**TASK DESCRIPTION:**
An exact copy of every entry is needed, without any of the pictures.

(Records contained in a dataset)
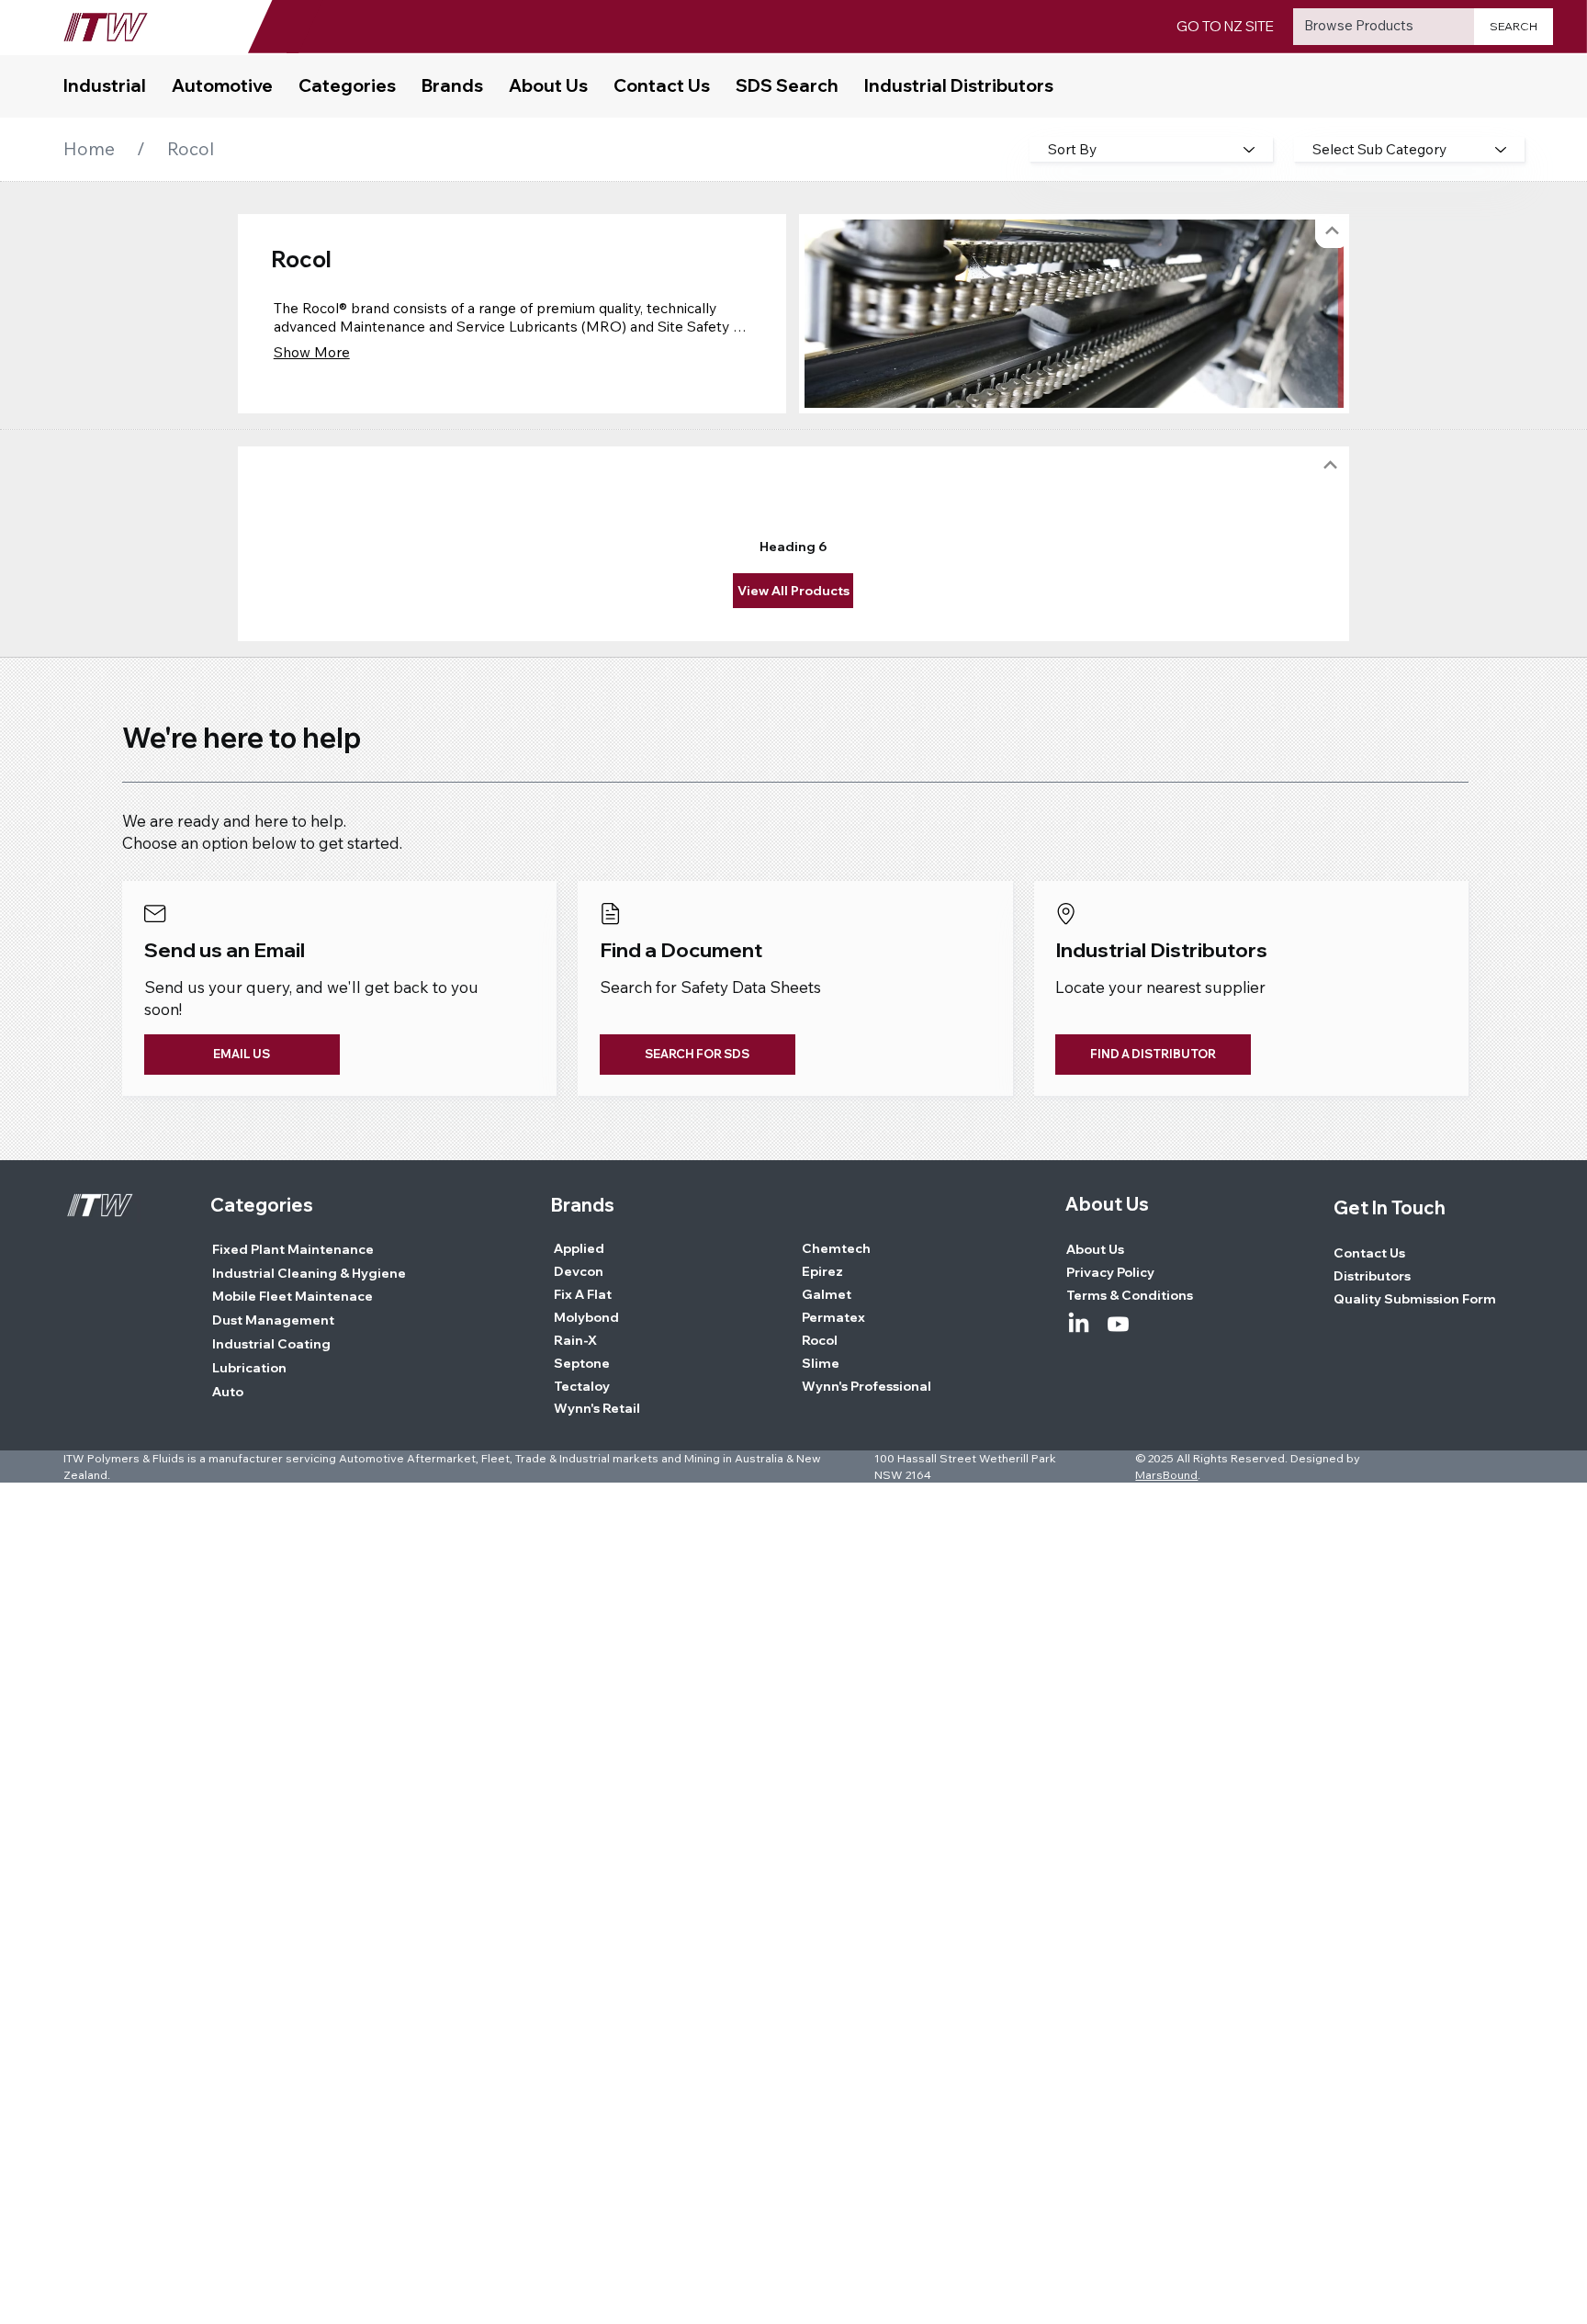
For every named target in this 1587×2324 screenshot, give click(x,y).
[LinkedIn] (1078, 1324)
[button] (347, 85)
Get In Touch (1390, 1207)
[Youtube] (1118, 1324)
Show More (312, 352)
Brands (582, 1204)
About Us (1107, 1203)
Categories (261, 1204)
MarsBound (1166, 1474)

**ANSWER TO THE EXERCISE:**
For every named target in this 1587×2324 screenshot, give click(x,y).
[LinkedIn] (1078, 1324)
[button] (347, 85)
Get In Touch (1390, 1207)
[Youtube] (1118, 1324)
Show More (312, 352)
Brands (582, 1204)
About Us (1107, 1203)
Categories (261, 1204)
MarsBound (1166, 1474)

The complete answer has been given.